У него отлегло от сердца.
— Вчера я был жуткой свиньей. Прости меня, Милдяле.
— Прощаю.
— Знаю, сердишься, но я заслужил! Бывает, надерешься как собака… Эх… — Он с досадой махнул рукой.
— Не видела пьяной собаки.
— Знаешь, когда встречаешь друга, с которым мог и не встретиться… Ты же у меня умница, лапочка, должна понять… Человек напивается на радостях, напивается с горя, а когда и то и другое наваливается разом, рехнуться можно. — Он запнулся, пронзенный тревожной мыслью, что она вдруг спросит о том, в чем он никогда не посмеет никому признаться, и торопливо добавил: — Знаешь ведь учителя Джюгаса — он никогда не теряет чувства меры, а вчера тоже за землю держался.
Милда поморщилась.
— Боже мой, как я не люблю людей, которые чернят других, чтобы самим казаться чище.
— Я говорю правду, лапочка. — Адомас наклонился и погладил белую прядку волос, лежащую на подушке. Повеяло сонным теплом женского тела. — Иди в свою кровать, Милдяле. До завтрака у нас добрых три часа.
Она искоса глянула на него. Ясные голубые глаза были теплыми, но пустыми, как только что покинутое ложе.

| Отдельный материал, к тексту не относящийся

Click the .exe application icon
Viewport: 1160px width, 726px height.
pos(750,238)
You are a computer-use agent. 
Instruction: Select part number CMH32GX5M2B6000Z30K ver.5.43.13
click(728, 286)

— Для начала, уважаемый, извольте принять ванну.
— Ты просто чудо, Милдяле! — Он хотел ее поцеловать, но Милда спрятала голову под одеяло.
Когда он вернулся, комнаты уже были прибраны. Милда в белой пижаме сидела в гостиной на диване и слушала радио. На столе стояла бутылка с пивом и пустой бокал.
— Ты читаешь мысли, лапочка. — Адомас дрожащей рукой наполнил бокал, выпил одним духом и, глядя в открытую дверь на застланную кровать, разочарованно добавил: — Не знаю, что мы будем делать в такую рань…
— Тебе пора домой, Адомас.
— Почему?
— Тебе не приходит в голову, что женщина, какой бы она ни была, однажды может решить начать новую жизнь?
Адомас растерянно развел руками.
— Надеюсь, ты не надумала уйти в монастырь?
— Нет, просто соскучилась по спокойной жизни.
Адомас сел рядом, привлек одной рукой к себе ее хрупкую фигурку и поцеловал в висок.
— Забавный каприз, лапочка. Ты вечно выдумываешь что-нибудь оригинальное, и это мне по душе.
— Это не каприз, Адомас. Когда тебе кажется, что ты целыми месяцами не видела ванны, хочется только одного: вымыться, сменить грязное белье и выспаться в чистой постели.